Although it is not possible for businesses to control these events, it is possible to improve their handling of energy risks. This can be done by paying closer attention to market conditions before making procurement decisions. This can, in some instances, help companies avoid locking into volatile prices. Conducting an energy comparison before choosing contracts can also help businesses identify more competitive energy deals.
Another approach is for businesses to examine their patterns of energy consumption and determine whether improvements can be made to reduce their consumption. This can, to some degree, offset the effect of increasing market prices, particularly when supported by modern energy management systems that help track usage and optimise efficiency.
Finally, working with experienced energy consultants can also give businesses an insight into market trends, contract structures, and procurement strategies that can aid businesses in navigating periods of uncertainty more effectively and support greater business energy Flexibility.

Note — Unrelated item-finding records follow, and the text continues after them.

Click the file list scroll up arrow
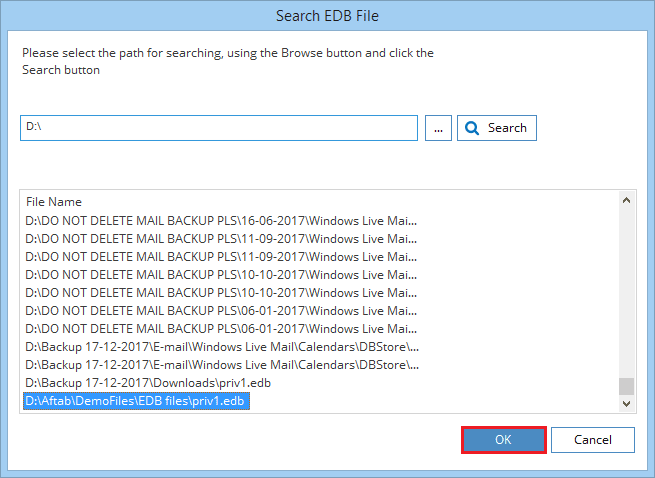655x478 pixels. (x=627, y=201)
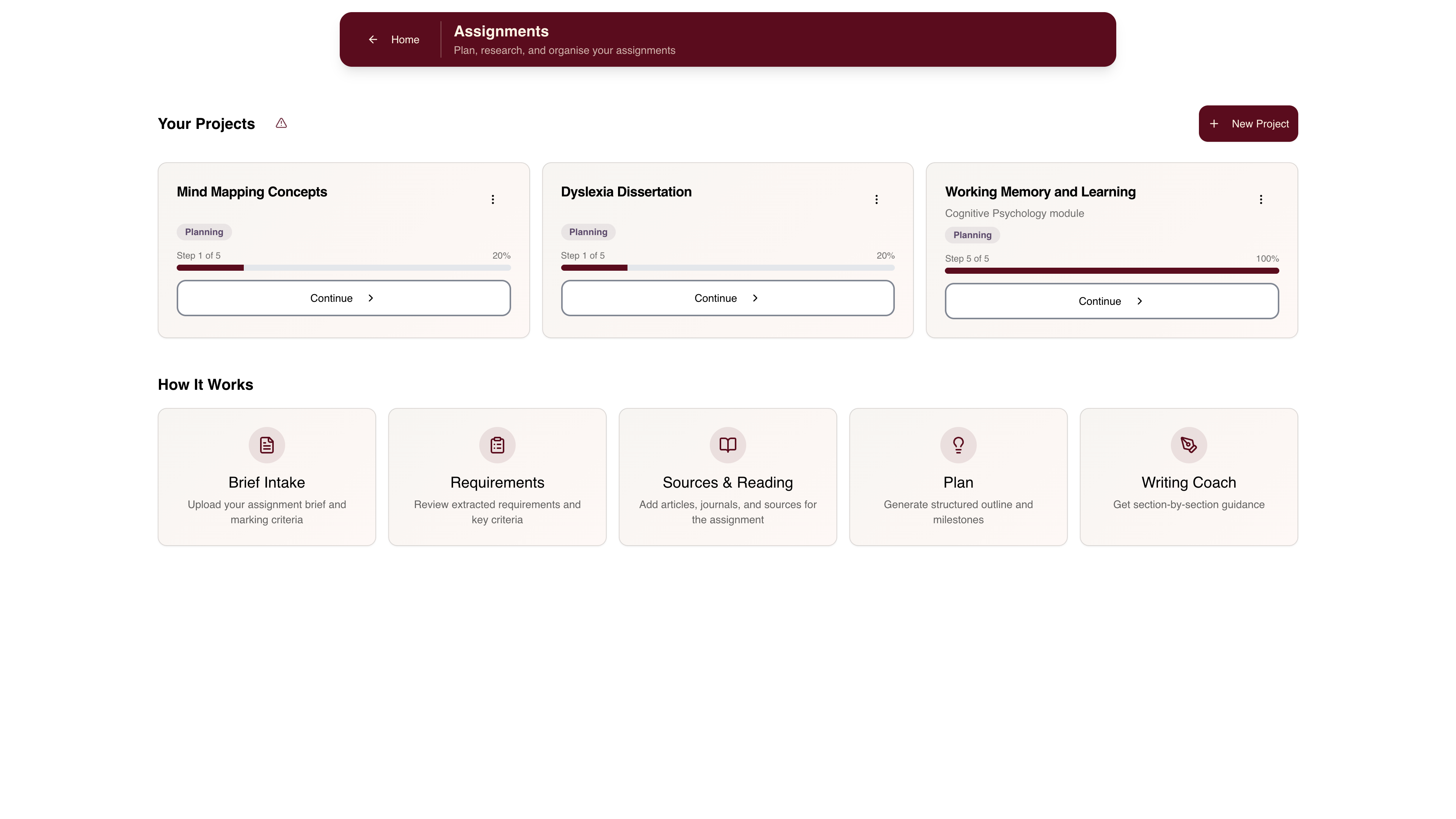Select the Planning badge on Dyslexia Dissertation

pyautogui.click(x=588, y=232)
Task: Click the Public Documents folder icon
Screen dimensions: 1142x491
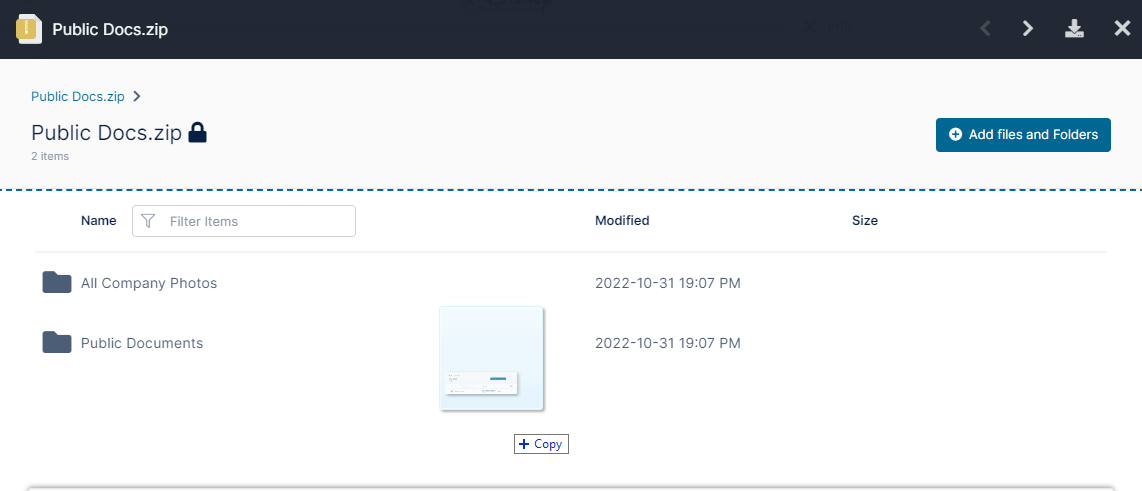Action: [57, 343]
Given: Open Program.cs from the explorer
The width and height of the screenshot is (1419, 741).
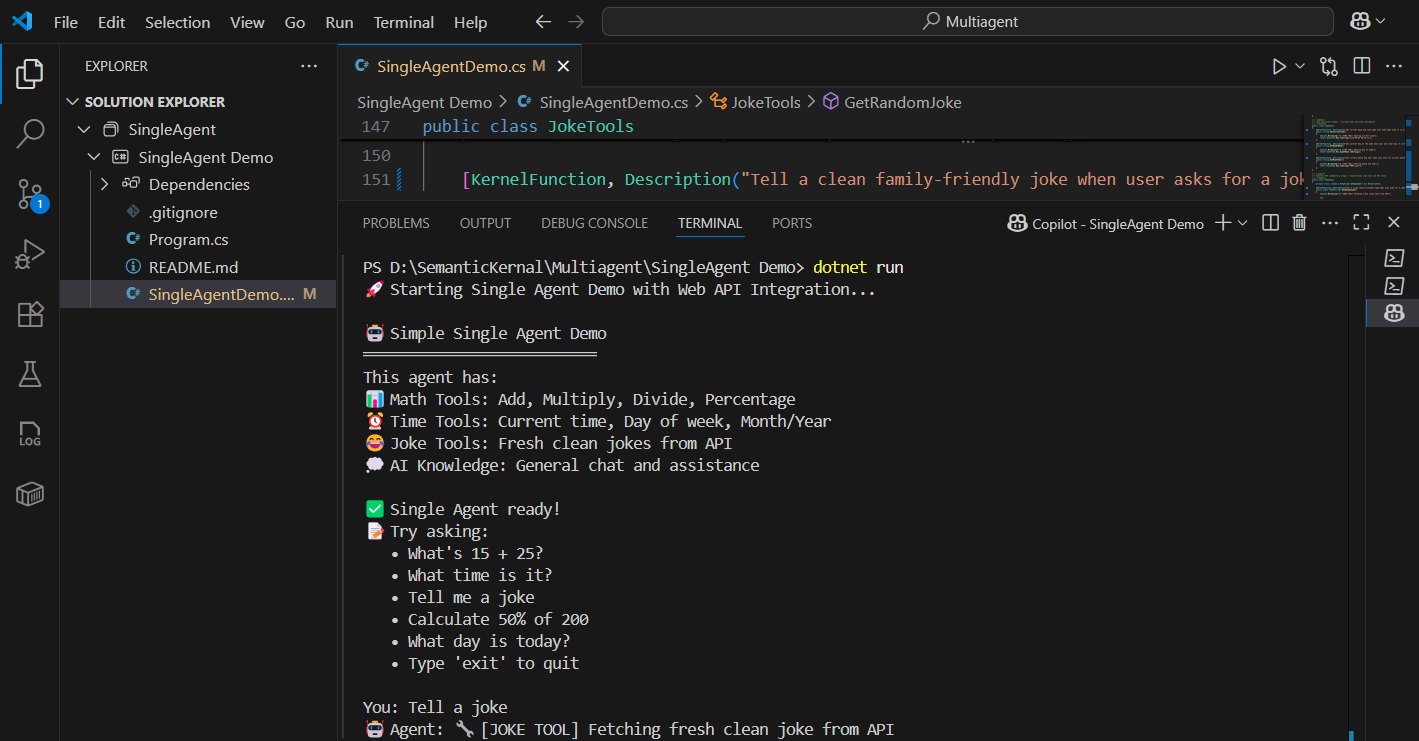Looking at the screenshot, I should 188,240.
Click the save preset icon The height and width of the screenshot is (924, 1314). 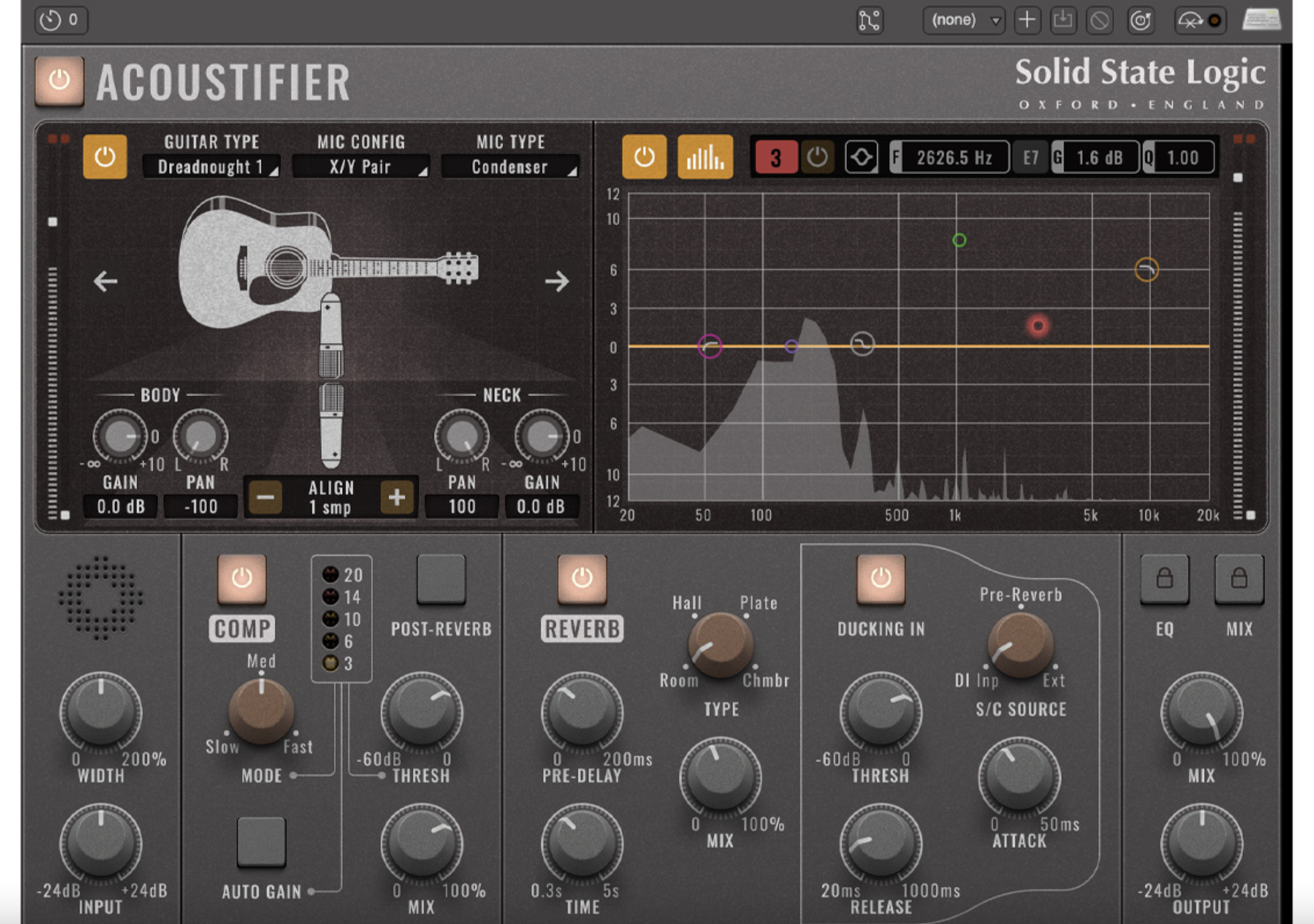(1063, 19)
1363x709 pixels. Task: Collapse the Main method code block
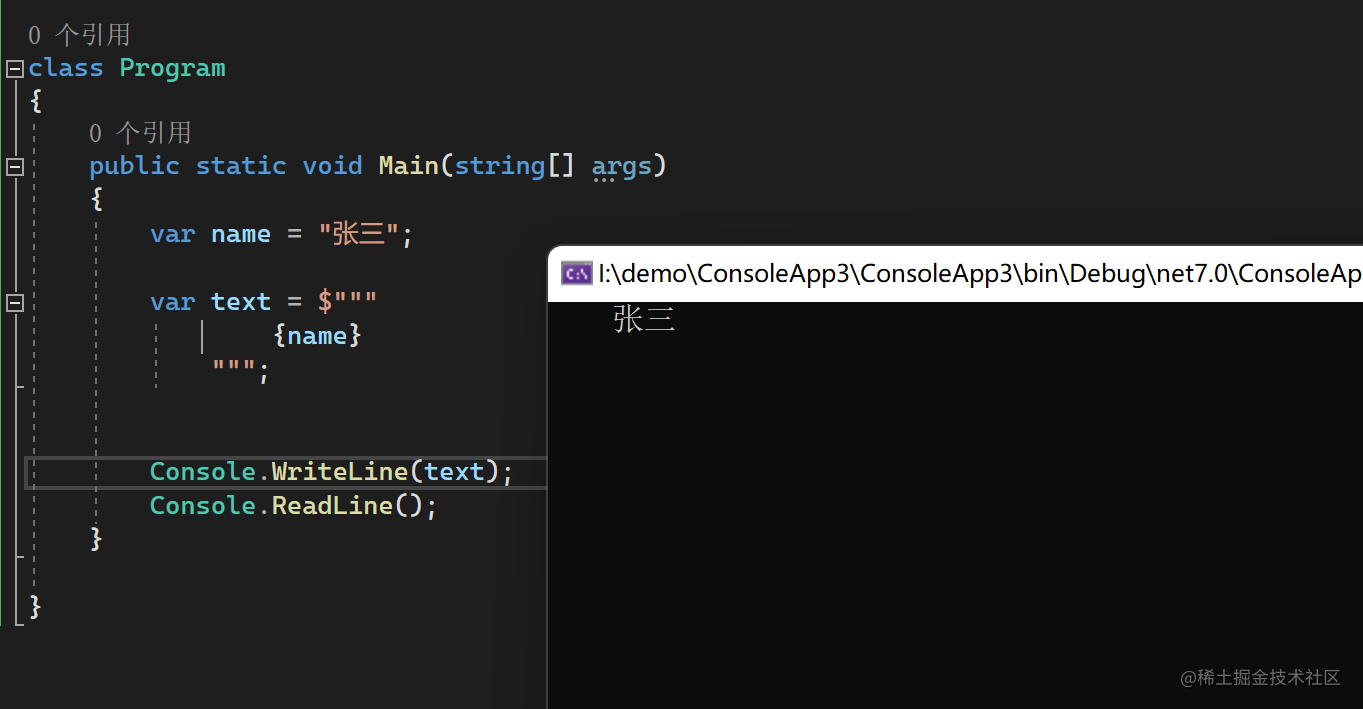(x=14, y=166)
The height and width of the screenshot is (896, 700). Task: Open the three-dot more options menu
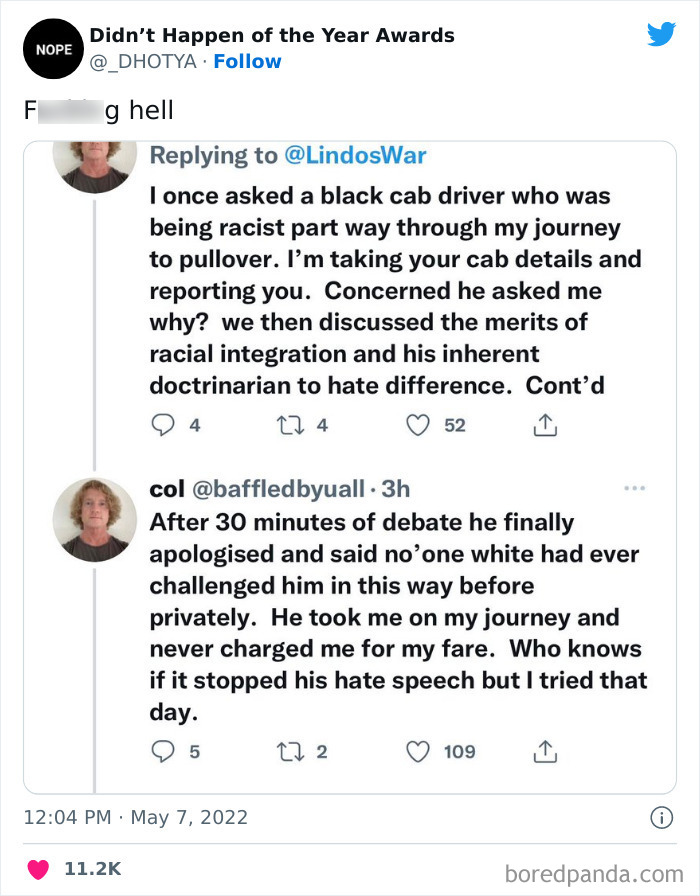[634, 489]
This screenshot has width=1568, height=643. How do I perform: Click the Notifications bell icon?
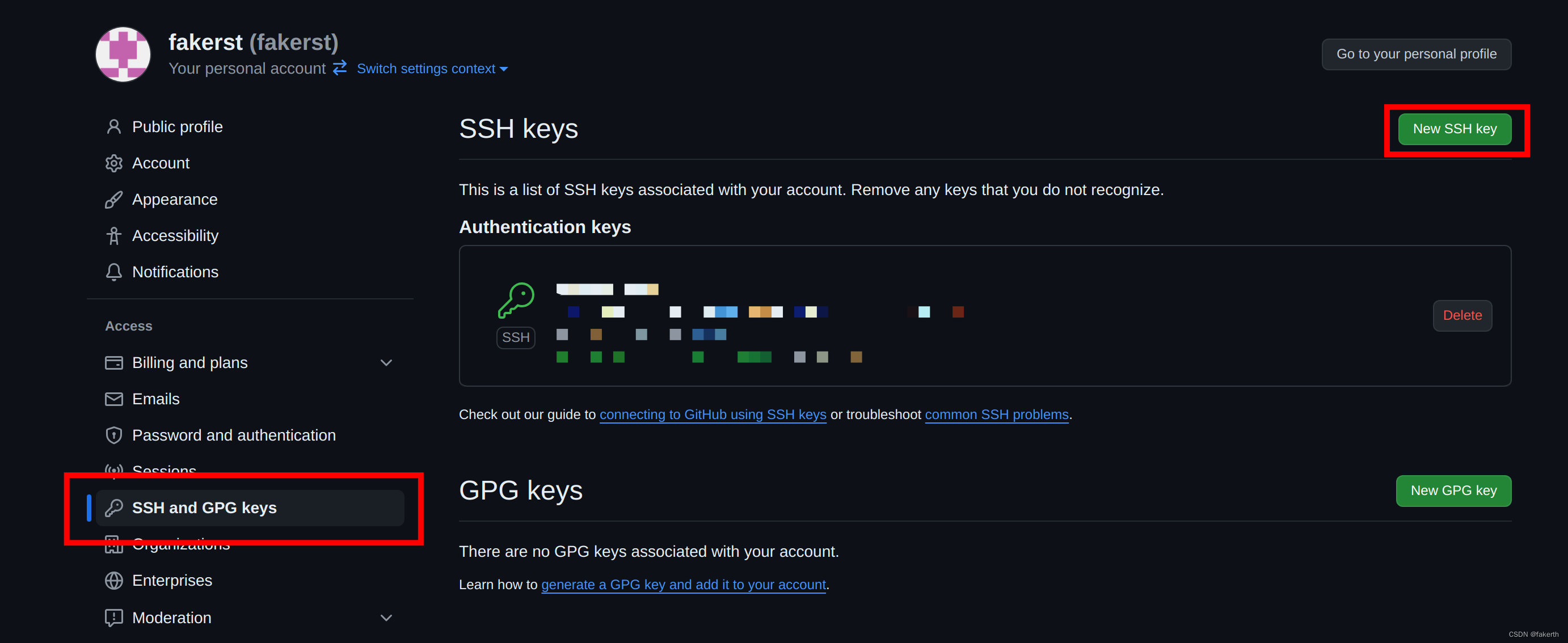click(114, 272)
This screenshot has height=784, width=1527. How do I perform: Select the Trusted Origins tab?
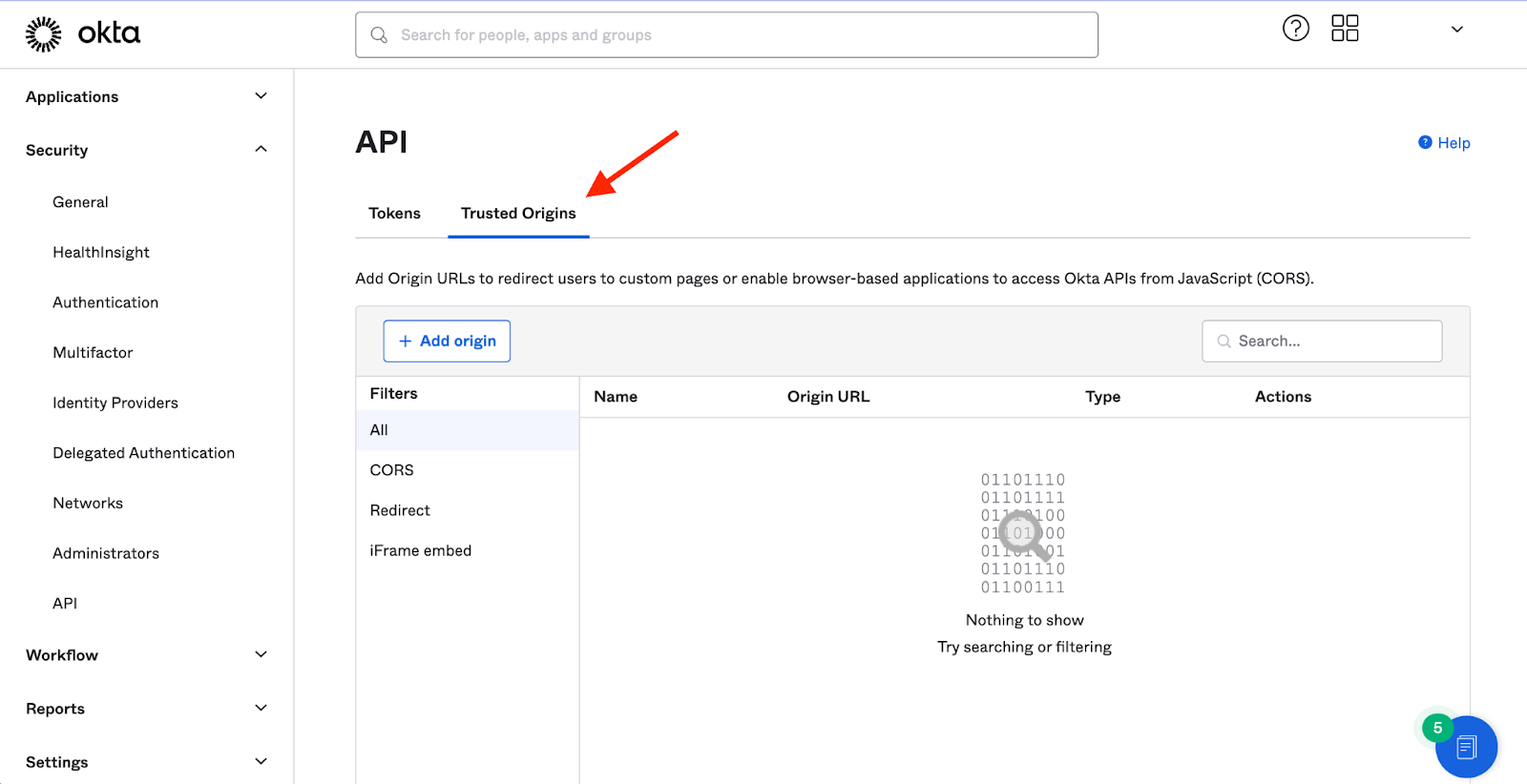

A business owner also has their own focus, which does not always include the time, knowledge, or resources available to effectively deal with the ever-changing marketplace that exists in the energy business. This is where businesses such as E for Energy can effectively assist business owners in working with an independent analysis of the marketplace conditions for energy, as well as opportunities that exist for businesses to obtain lower-cost energy.
The company provides guidance in a variety of ways, including through the review of commercial energy contracts, tracking wholesale energy price trends, and providing advice on energy procurement strategies, allowing business owners to make informed decisions regarding the prices paid for energy used by their businesses. This process often includes energy comparison, reviewing available business energy suppliers, and evaluating the most suitable commercial energy rates available in the market.
Ultimately, while E for Energy helps commercial businesses reduce their cost of energy, the primary benefit derived from their service is the ability to manage energy-related business risk, particularly in an environment that is becoming increasingly volatile. Their advisory services may also include insights into energy management systems and strategies that improve business energy Flexibility.
With international events impacting all facets of our global economy, access to an energy expert can have a tremendous impact on your company’s long-term planning for energy use.
The increase in prices of energy markets is an indication of how sensitive global supply chains have become to changes in geopolitics. This is despite the fact that there has been no actual interference in key energy zones; it is simply the fear of what might happen during conflicts such as the Iran War that is leading to changes in market prices and concerns about global energy supply.
This is important for every business to understand, especially since it is possible that despite the volatility that is likely to be seen in energy markets, trends will be important in helping businesses manage their costs through informed energy comparison, better energy management systems, and smarter procurement decisions with reliable business energy suppliers.